Exercise prompt
Look through the entries below and count the lines with "agent" in them; the reply is the number alone.

Provided data
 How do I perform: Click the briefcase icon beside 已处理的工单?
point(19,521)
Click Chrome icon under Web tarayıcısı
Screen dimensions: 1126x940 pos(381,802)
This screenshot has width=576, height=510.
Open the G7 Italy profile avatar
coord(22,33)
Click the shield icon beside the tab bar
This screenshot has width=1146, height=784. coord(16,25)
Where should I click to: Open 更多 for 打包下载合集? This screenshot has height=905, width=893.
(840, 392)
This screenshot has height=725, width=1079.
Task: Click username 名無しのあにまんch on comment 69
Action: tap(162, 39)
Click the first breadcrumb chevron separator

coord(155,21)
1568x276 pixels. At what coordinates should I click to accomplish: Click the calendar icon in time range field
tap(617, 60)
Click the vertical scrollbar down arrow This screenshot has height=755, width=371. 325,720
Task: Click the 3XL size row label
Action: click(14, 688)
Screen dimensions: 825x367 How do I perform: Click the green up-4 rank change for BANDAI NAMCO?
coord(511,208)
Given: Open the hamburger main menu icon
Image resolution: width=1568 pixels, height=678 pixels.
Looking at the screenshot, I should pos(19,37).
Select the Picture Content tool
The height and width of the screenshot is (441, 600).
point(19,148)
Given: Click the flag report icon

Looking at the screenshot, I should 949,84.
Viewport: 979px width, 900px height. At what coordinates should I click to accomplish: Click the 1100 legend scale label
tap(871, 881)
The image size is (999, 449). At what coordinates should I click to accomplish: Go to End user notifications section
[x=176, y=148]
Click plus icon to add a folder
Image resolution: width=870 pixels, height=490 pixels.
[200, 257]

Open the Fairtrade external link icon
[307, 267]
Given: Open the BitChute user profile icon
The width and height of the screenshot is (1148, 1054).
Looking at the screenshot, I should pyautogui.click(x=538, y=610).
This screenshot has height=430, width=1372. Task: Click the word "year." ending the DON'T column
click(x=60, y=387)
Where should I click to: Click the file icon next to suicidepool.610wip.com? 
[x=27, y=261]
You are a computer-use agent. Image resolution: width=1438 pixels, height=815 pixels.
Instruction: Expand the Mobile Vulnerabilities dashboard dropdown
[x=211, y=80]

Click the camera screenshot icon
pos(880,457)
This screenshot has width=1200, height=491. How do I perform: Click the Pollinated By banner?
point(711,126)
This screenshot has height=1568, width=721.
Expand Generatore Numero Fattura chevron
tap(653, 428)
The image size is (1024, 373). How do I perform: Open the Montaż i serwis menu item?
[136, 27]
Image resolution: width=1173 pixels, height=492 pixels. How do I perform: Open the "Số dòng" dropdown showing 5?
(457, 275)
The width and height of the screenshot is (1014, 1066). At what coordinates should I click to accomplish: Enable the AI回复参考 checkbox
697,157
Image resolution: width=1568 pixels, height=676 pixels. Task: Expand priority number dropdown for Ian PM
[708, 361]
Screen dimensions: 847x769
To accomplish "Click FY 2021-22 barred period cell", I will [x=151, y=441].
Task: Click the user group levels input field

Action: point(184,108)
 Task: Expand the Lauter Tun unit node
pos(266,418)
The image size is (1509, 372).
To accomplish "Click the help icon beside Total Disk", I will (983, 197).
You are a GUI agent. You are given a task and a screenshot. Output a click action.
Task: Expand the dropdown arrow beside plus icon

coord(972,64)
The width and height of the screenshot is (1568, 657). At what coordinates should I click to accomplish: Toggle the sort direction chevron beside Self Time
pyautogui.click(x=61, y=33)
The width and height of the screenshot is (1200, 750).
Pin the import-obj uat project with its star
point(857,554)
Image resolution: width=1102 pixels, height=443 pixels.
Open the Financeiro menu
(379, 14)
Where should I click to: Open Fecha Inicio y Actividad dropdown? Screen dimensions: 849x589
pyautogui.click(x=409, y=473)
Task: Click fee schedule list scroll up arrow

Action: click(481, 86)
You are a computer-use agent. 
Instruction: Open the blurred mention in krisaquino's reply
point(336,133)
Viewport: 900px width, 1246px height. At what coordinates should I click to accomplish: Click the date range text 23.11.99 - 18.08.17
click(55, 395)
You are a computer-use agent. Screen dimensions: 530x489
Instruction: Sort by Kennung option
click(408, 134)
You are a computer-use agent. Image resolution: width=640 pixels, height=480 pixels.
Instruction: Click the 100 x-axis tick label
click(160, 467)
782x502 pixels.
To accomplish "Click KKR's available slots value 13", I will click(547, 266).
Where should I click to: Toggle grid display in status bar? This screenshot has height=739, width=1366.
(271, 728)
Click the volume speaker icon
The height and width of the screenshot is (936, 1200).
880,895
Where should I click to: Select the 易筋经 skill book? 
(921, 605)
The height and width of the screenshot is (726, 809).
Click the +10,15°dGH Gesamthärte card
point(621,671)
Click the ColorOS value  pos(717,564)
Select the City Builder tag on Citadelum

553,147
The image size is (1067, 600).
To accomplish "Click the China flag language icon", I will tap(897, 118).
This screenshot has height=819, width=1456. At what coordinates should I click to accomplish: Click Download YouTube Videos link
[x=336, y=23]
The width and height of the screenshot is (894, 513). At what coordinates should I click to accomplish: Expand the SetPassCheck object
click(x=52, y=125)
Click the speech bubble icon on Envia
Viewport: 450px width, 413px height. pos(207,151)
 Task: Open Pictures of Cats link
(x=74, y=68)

Expected answer
5